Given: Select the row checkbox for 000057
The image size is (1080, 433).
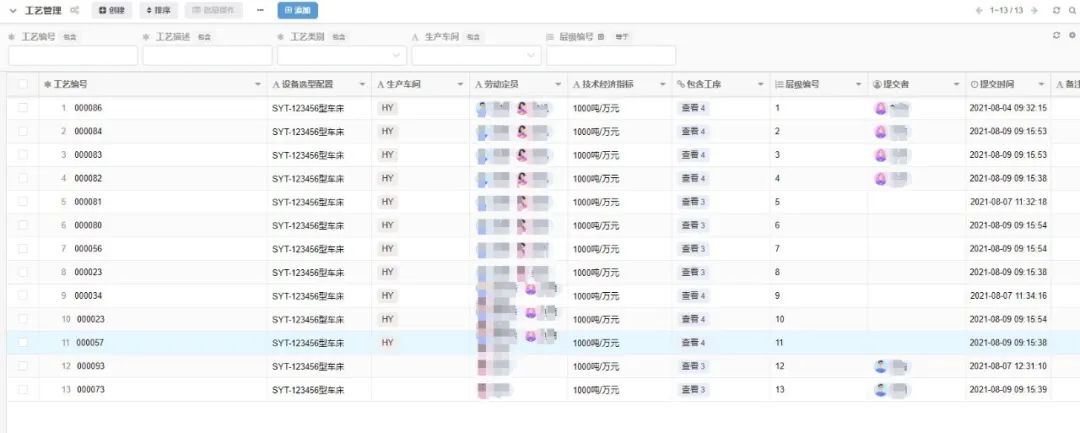Looking at the screenshot, I should click(x=22, y=343).
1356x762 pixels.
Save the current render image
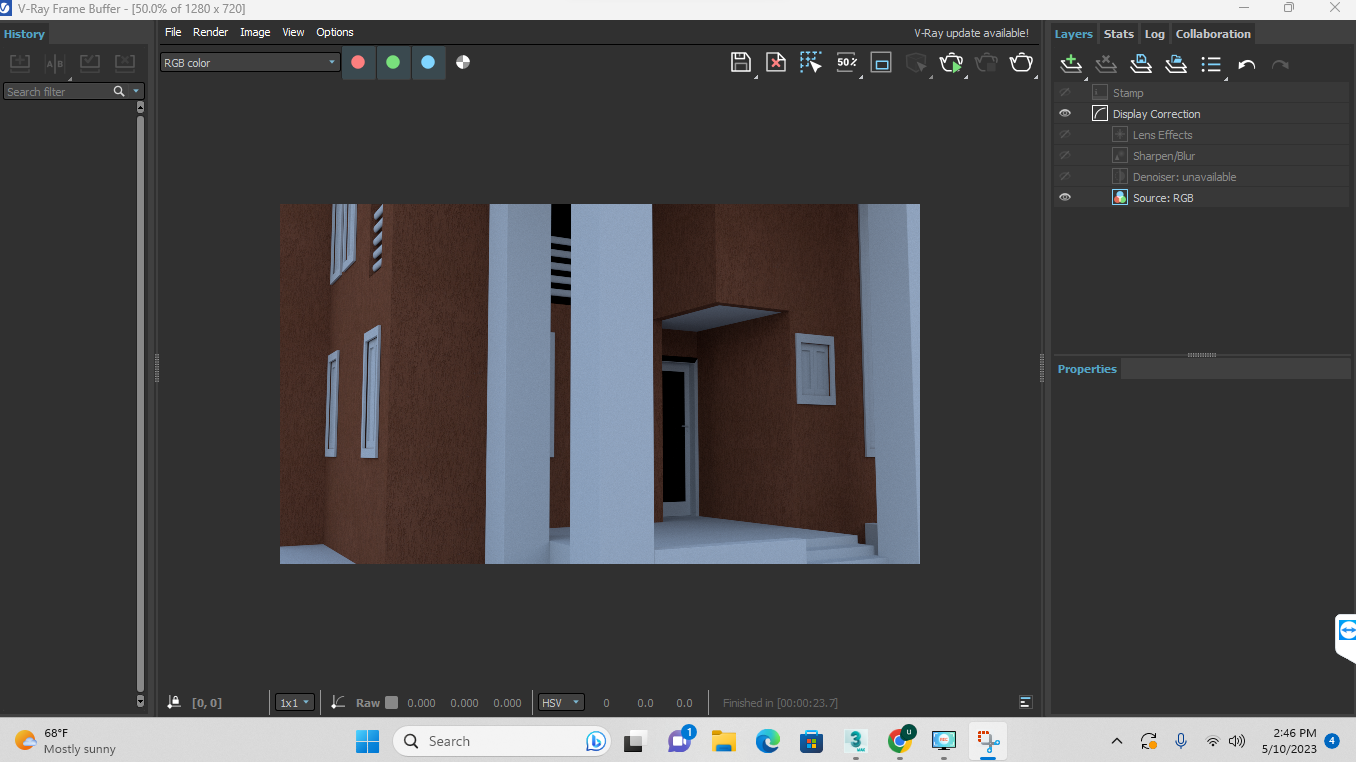741,62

# [Problem to solve]
With the images left out, output all the entries above exactly.

# [Completed exercise]
Given: Select the row checkbox for 000057
The image size is (1080, 433).
Looking at the screenshot, I should click(x=22, y=343).
1356x762 pixels.
Save the current render image
741,62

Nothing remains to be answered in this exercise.